E’ una lunga storia…mio padre era una pianista di Jazz. Io ho ascoltato sui dischi il Jazz degli anni ‘50 sin dall’infanzia e suonavo a casa standard jazz con mio padre ogni sera. Ho iniziato a suonare prima su una batteria fatta in casa, poi sono passato al basso elettrico ed infine al contrabbasso. Mi sono Diplomato molto giovane presso l’Accademia di Musica (Goteborg ndr) studiando anche pianoforte classico e seguendo un percorso didattico molto stimolante e versatile nei generi. Dopo di che ho iniziato a maturare una lunga serie di esperienze musicali davvero incredibili. Ho avuto il privilegio di collaborare con alcuni dei più grandi musicisti mondiali, sarebbe impossibile citarne alcuni ed escluderne altri. Sarò sempre grato di aver suonato e registrato con Elvin Jones, Don Cherry, Joe Henderson; incredibili musicisti di Jazz che non sono più con noi…sono sempre concentrato sul presente, ma a volte le persone ed i colleghi mi ricordano tutte le cose magnifiche alle quali ho preso parte in passato!”.

Da qualche anno il Jazz contemporaneo scandinavo inizia ad imporsi al pubblico Italiano; questo grazie anche a qualche eccelente Label come ECM ed ACT. Mi riferisco in particolare all’EST trio, Bobo Stenson Trio, Jon Balke e…Anders Jormin. Cosa pensi riguardo questo crescente fenomeno culturale?

La situazione della Musica Improvvisata in Scandinavia è stata da sempre molto buona. Già 40 anni fa i musicisti avevano la possibilità di esplorare nuovi linguaggi musicali ispirandosi al Jazz americano senza necessariamente copiarlo, piuttosto sviluppando nuovi approcci  all’improvvisazione, includendo nuovi elementi musicali. La politica dei paesi scandinavi ha sempre supportato la musica improvvisata in maniera concreta e l’Improvvisazione qui è considerata una vera e propria forma d’Arte…non a livello della musica classica, comunque sempre più supportata e promossa. I musicisti emergenti cosi sono stati messi nelle condizioni di poter lavorare professionalmente nonostante le possibilità di esibirsi fossero sempre limitate in aree piccole come i Paesi scandinavi. Le scuole di Musica godono di una buona reputazione. Il fatto che i Paesi  si trovino in un area relativamente limitata e concentrata ha fatto si che i pochi musicisti abbiano potuto creare un atmosfera familiare fra loro, dove c’è una facilità a partecipare e collaborare a progetti reciproci ed a sperimentare  con curiosità anche attraversando barriere di generi e di stili che in altri Paesi sono insormontabili.

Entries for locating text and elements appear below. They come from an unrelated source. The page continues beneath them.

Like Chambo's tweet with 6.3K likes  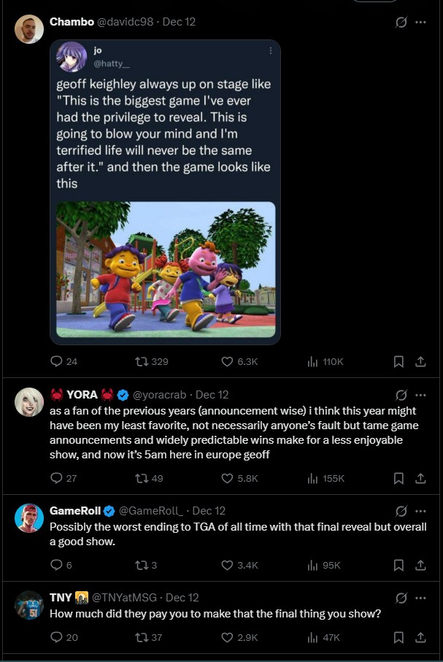227,361
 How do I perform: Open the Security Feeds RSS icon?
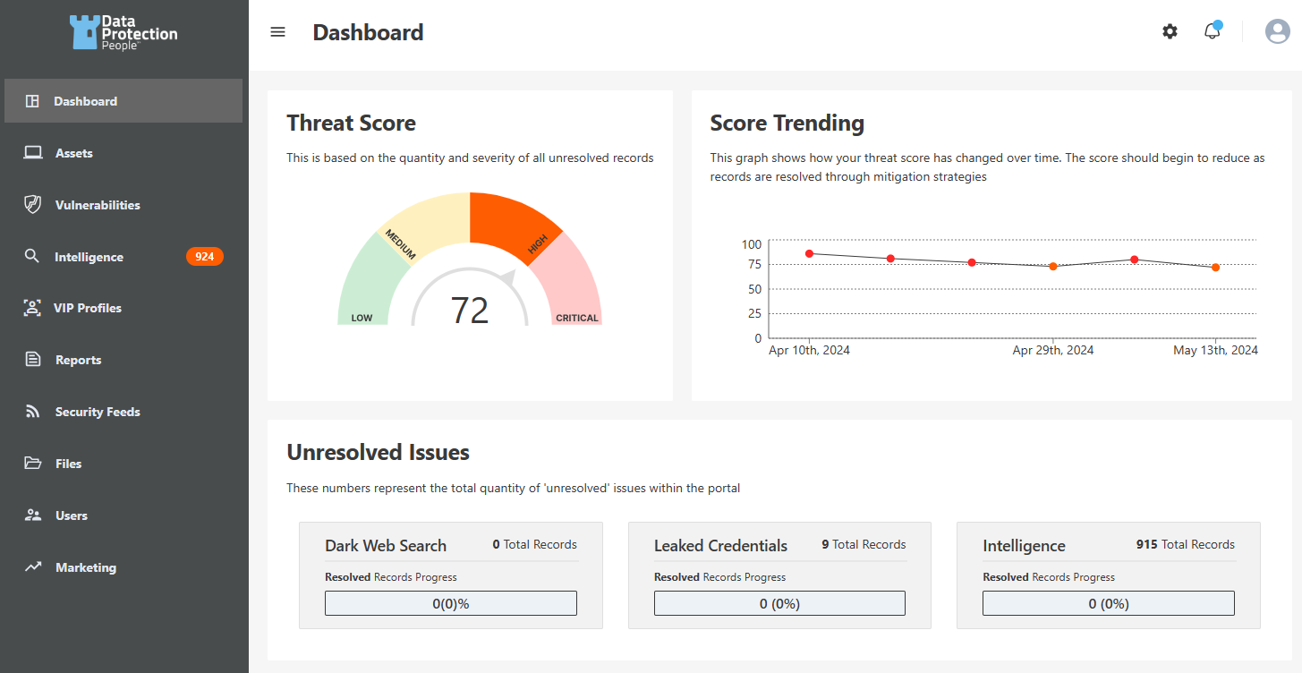click(32, 412)
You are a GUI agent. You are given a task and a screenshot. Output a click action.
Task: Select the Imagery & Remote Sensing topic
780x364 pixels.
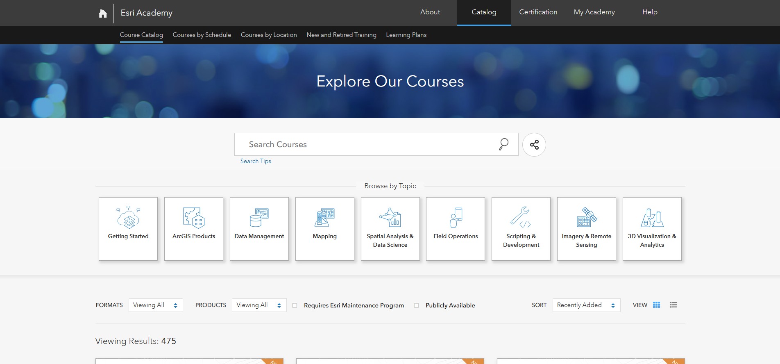coord(586,229)
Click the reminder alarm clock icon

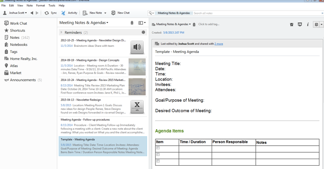[292, 24]
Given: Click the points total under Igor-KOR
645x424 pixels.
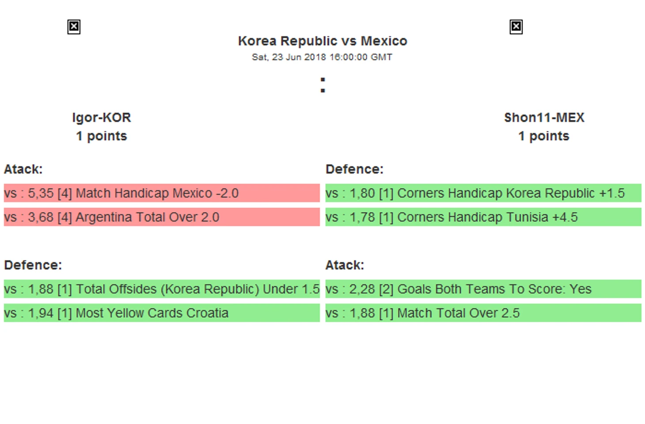Looking at the screenshot, I should tap(102, 136).
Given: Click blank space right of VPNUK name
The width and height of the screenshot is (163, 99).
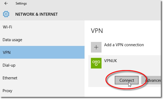Looking at the screenshot, I should (139, 61).
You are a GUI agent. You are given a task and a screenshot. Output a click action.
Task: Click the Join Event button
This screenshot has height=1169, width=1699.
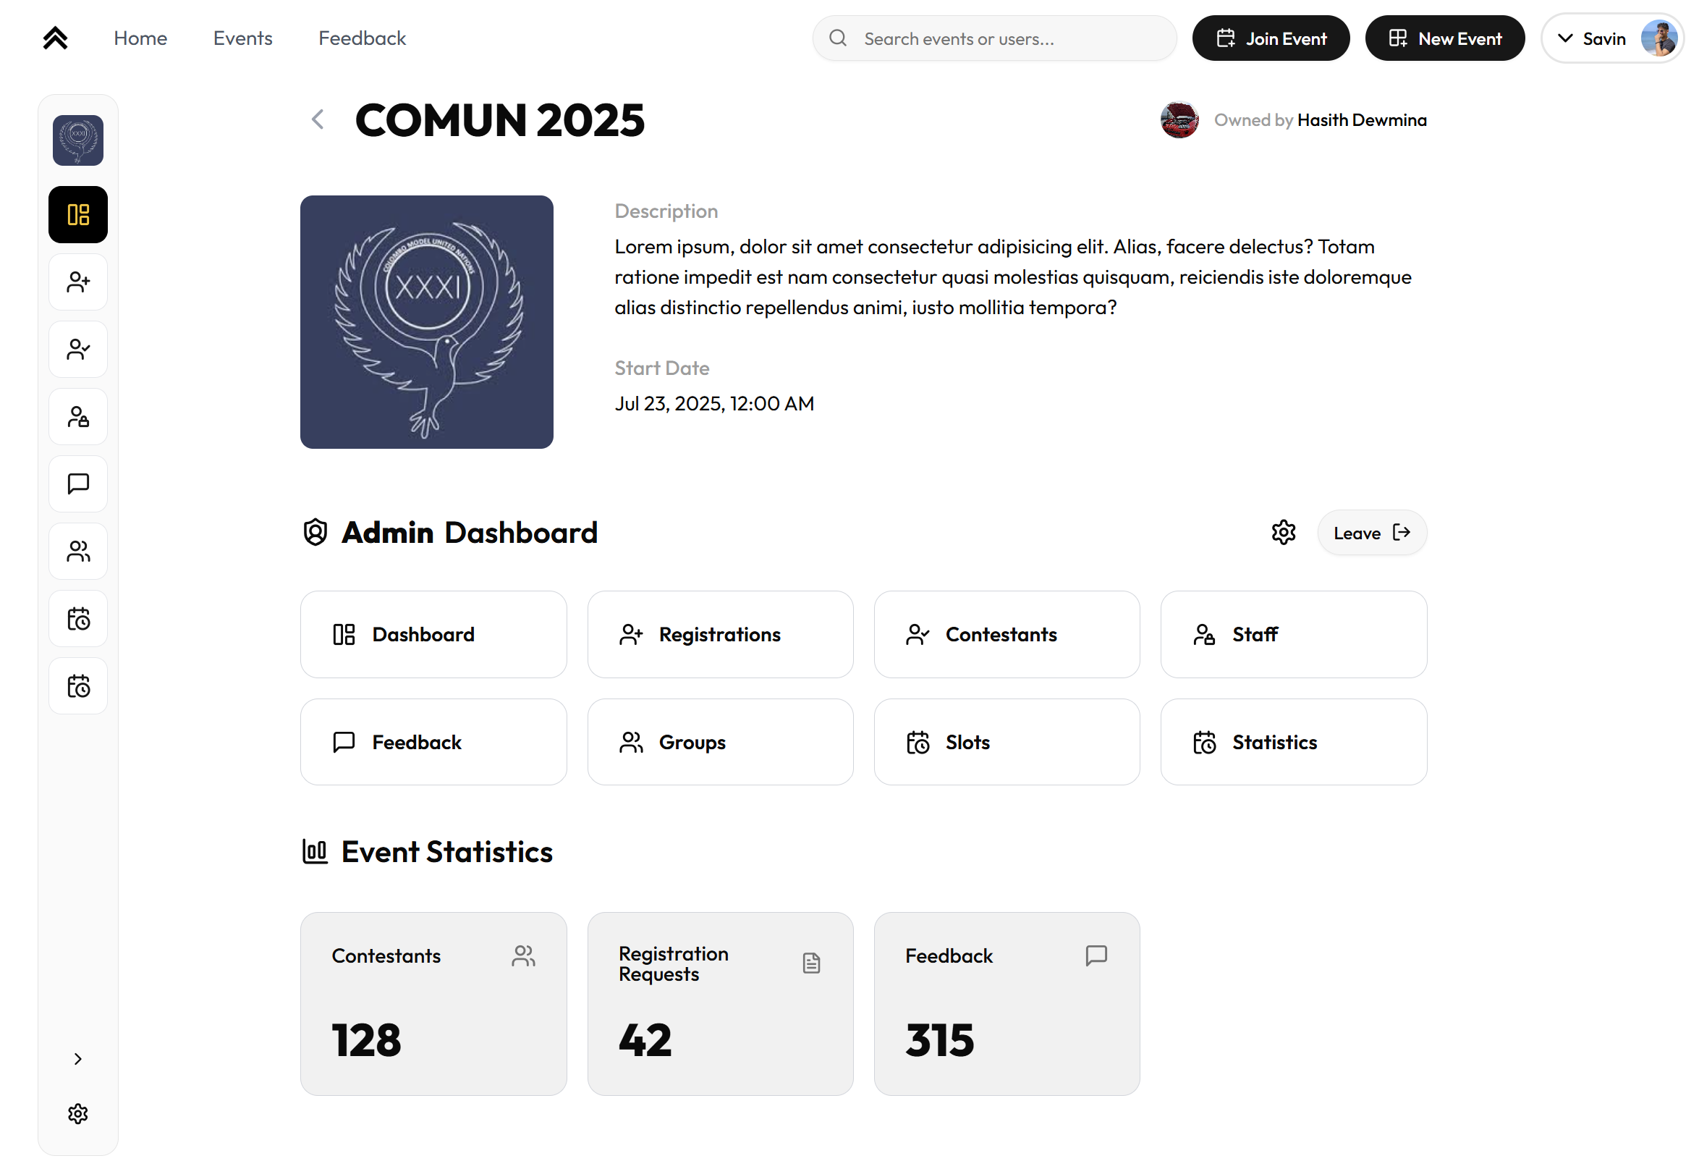[x=1270, y=38]
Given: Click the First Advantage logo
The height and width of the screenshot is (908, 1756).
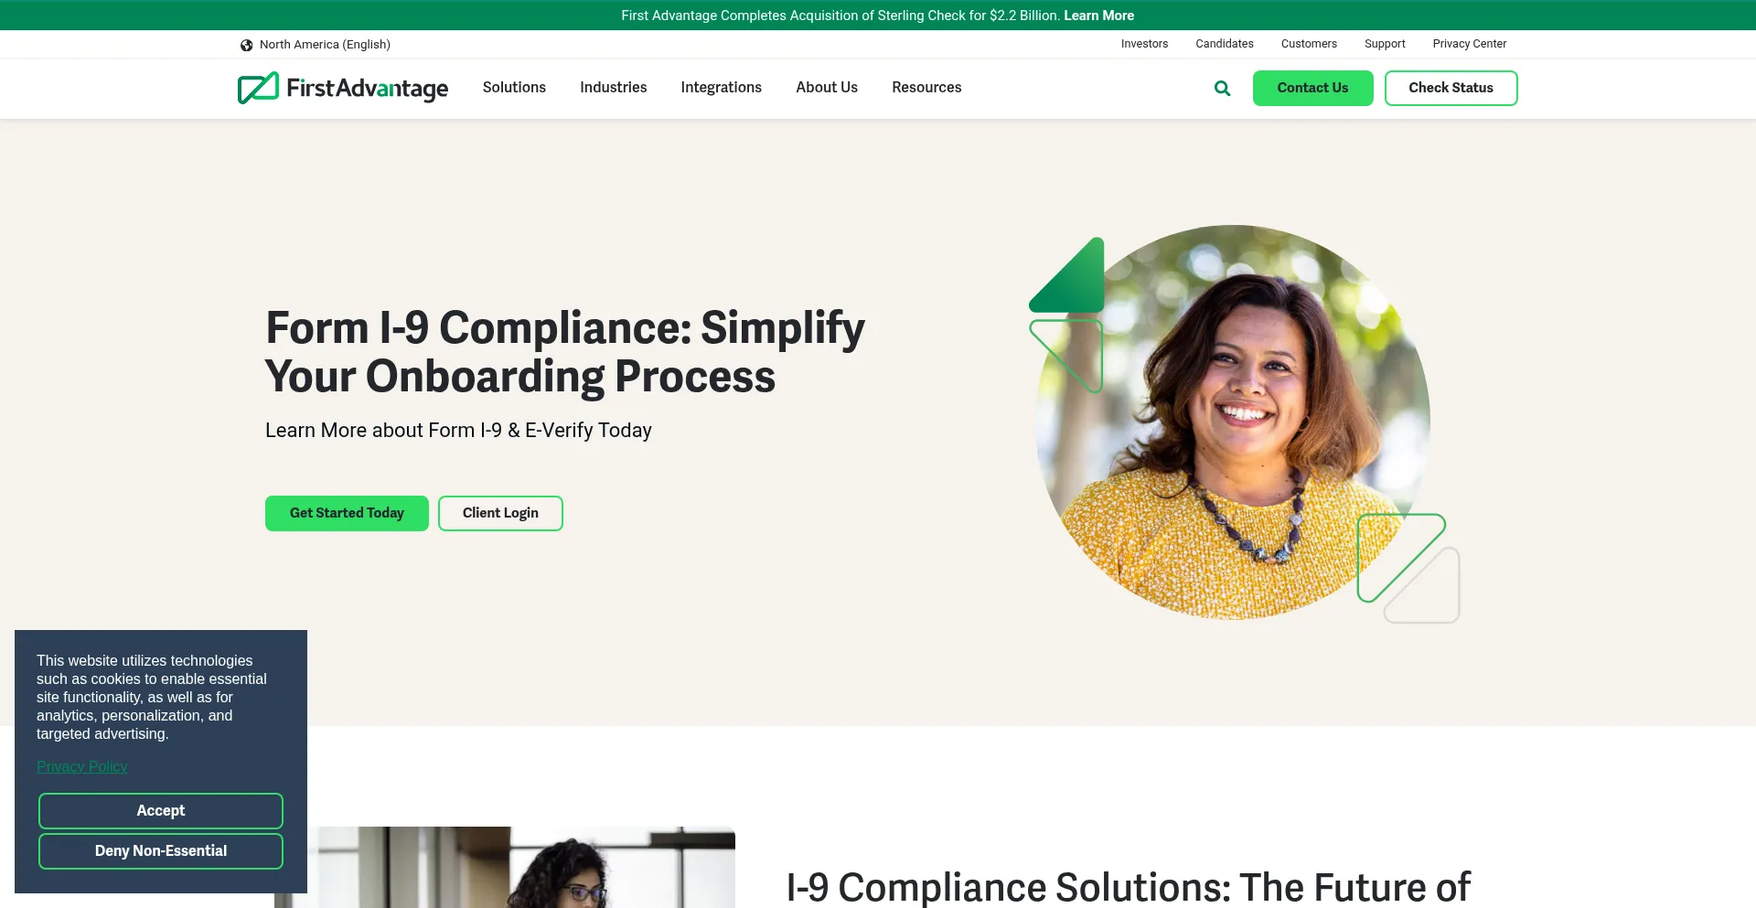Looking at the screenshot, I should pyautogui.click(x=343, y=88).
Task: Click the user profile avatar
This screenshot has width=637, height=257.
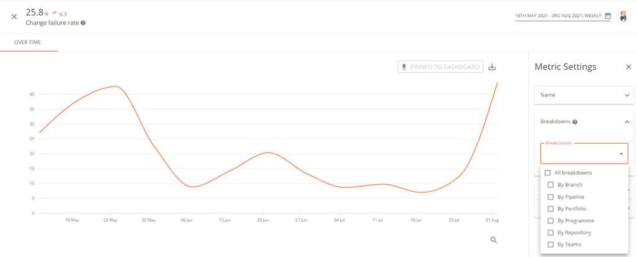Action: [x=624, y=16]

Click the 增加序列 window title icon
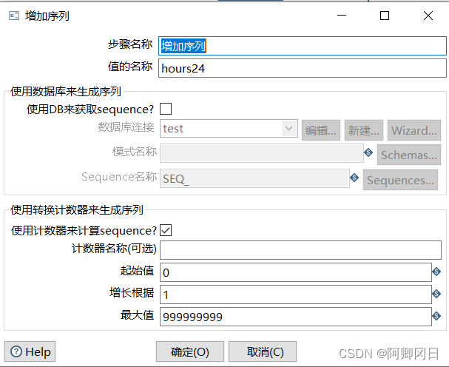click(13, 16)
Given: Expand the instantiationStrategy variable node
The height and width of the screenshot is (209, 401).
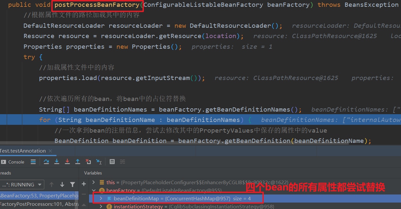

Tutto questo, a mio avviso, ha profondamente sviluppato una qualità nella nostra concezione di musica…ci sono molte spiegazioni…ECM ed ACT (ed altre labels) hanno divulgato chiari e definiti aspetti della nostra musica. Anche altre realtà di musica improvvisata contemporanea hanno dato vita a nuove etichette e molti incredibili musicisti scandinavi possono essere cosi ascoltati ovunque”.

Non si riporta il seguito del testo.